En un escenario mediático que absorbe casi por completo el espacio público, en un sistema de comunicación que hace de la emotividad su forma preferida de expresión, donde las actitudes y los mensajes se caracterizan por la necesidad de mostrarse efímeros, la derecha y la izquierda parecieran, a su vez, querer cada una recitar un guión escrito por la otra. Es posible ver, por ejemplo –con claroscuros de distinta intensidad según el lugar-- que a partir de la “caída del Muro”, la derecha se ha apropiado y hecho suyo el tema de la superación de lo existente y de la ruptura con el pasado, mientras que la izquierda ha debido oscilar entre el conservadurismo de querer mantener su identidad y una renovación que le ha hecho adoptar valores del adversario. Todo ello, entre tanto, se desarrolla en una atmósfera antropológica universalmente extendida, que diversos autores han llamado de “nihilismo festivo” o “nihilismo banal”, y que va del espacio privado al espacio público: no es ya una filosofía política, sino la práctica común de una vida apática y dispersa, cuya forma última se define por un vaciamiento o destitución de la realidad [19].
El efecto pulverizador de este fenómeno antropológico sobre la Política –y en consecuencia sobre el Bien Común- es bien visible.
No es esto una acusación a nadie, sino una simple constatación de que navegamos atrapados por unos códigos culturales o contraculturales que corresponden a un mundo de cotas bajas en el plano de las ideas y con una libertad francamente condicionada.

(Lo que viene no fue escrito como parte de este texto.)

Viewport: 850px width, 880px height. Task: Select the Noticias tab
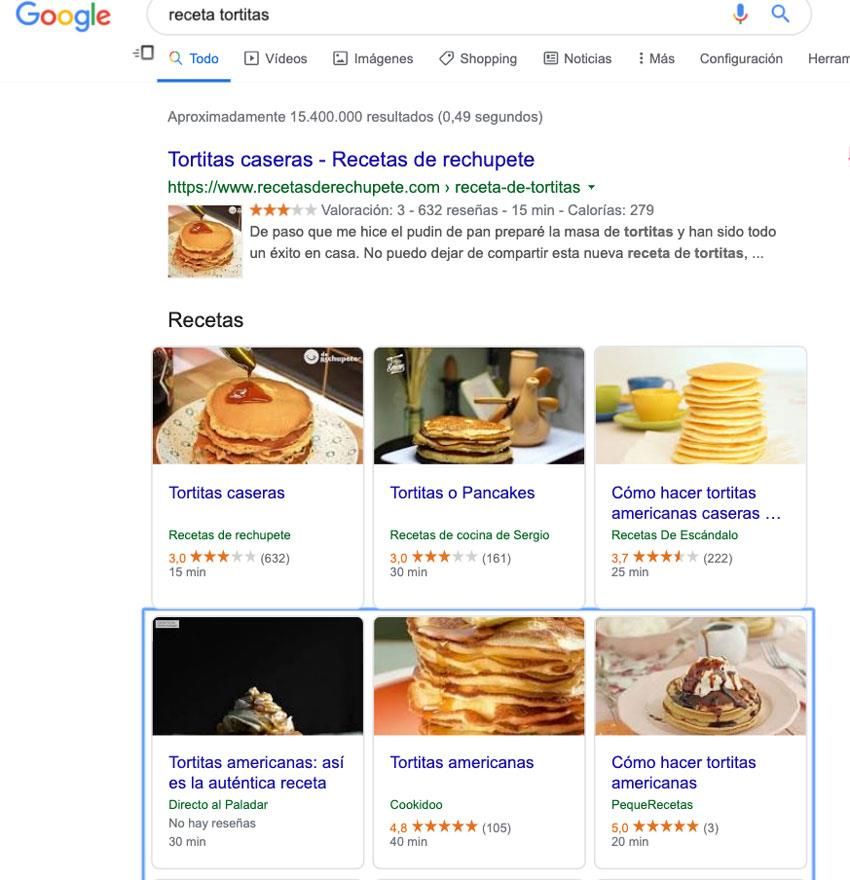tap(578, 58)
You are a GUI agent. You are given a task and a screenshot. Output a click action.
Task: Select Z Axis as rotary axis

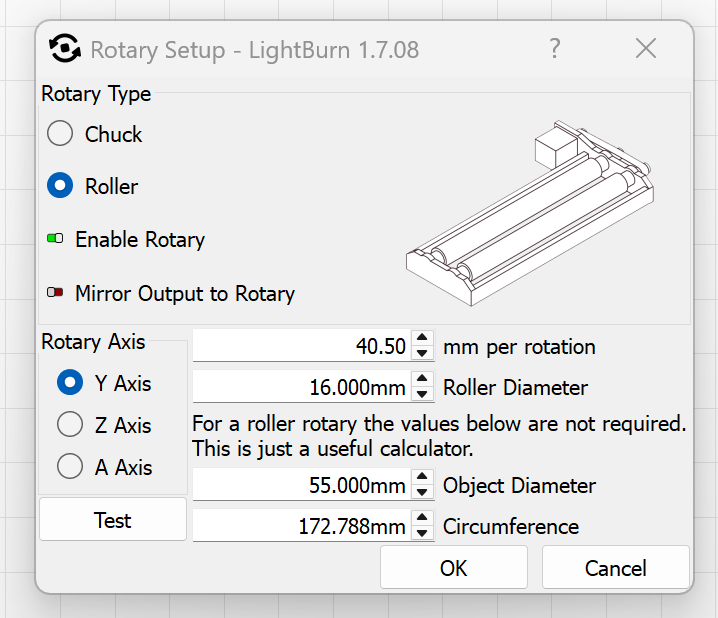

Un mundo, en realidad, sobre todo falto de libertad interior, aunque la “libertad” sea lo primero que todos invocan como representación de sí mismos.
Bien Común y fragilización del individuo
La reflexión sobre el Bien Común no puede dejar a un lado la preocupación que persigue la mayoría de los ciudadanos: armonizar vida privada y vida profesional; familia, tiempo libre y trabajo.
En este sentido y desde la perspectiva antropológica del Bien Común, puede ser de gran utilidad --en el actual tránsito de lo que muchos llaman la “sociedad disciplinaria” a la actual “sociedad de rendimiento”, enmarcada en esas nuevas condiciones espacio-tiempo que he referido, donde han sido desmontados los antiguos sistemas de autodefensa y encuadramiento de los individuos-- detenernos en los signos de fragilización de la personalidad que se observan. Parece que mientras se desarrolla la potencia técnica en un espacio y un tiempo nuevos, las fuerzas interiores del individuo declinan. El lamento por las perturbaciones del ánimo, la creciente desorganización de la personalidad y la multiplicación de trastornos psicológicos, son una dolorosa realidad de nuestro tiempo que no se puede negar [20].
Me impresiona leer, en un trabajo de Stefano Zamagni [21], que el 23 por ciento del Output mundial, desde el nacimiento de Cristo hasta hoy, se ha producido después del año 2000. ¡Parece increíble! Pero al mismo tiempo sabemos que cinco grandes Organismos de Naciones Unidas informaron el recién pasado 15 de septiembre, que tras haber disminuido de forma constante durante más de tres décadas, “el hambre repuntó en el mundo en 38 millones de personas durante 2016” [22]; información que se suma a la denuncia hecha en marzo pasado por el jefe de las operaciones humanitarias de la ONU al Consejo de Seguridad advirtiendo que, desde 1945, no se vivía una crisis humanitaria tan grave como la que avasalla hoy a cuatro países de África [23]. No pueden resumirse aquí las inmensas consecuencias de todo esto sobre la tragedia de las migraciones, ni tampoco sus interminables secuelas. El silencio y la indiferencia frente a fenómenos de esta gravedad, son un ejemplo elocuente de la “liquidez” (Bauman) prevaleciente en relación al Bien Común.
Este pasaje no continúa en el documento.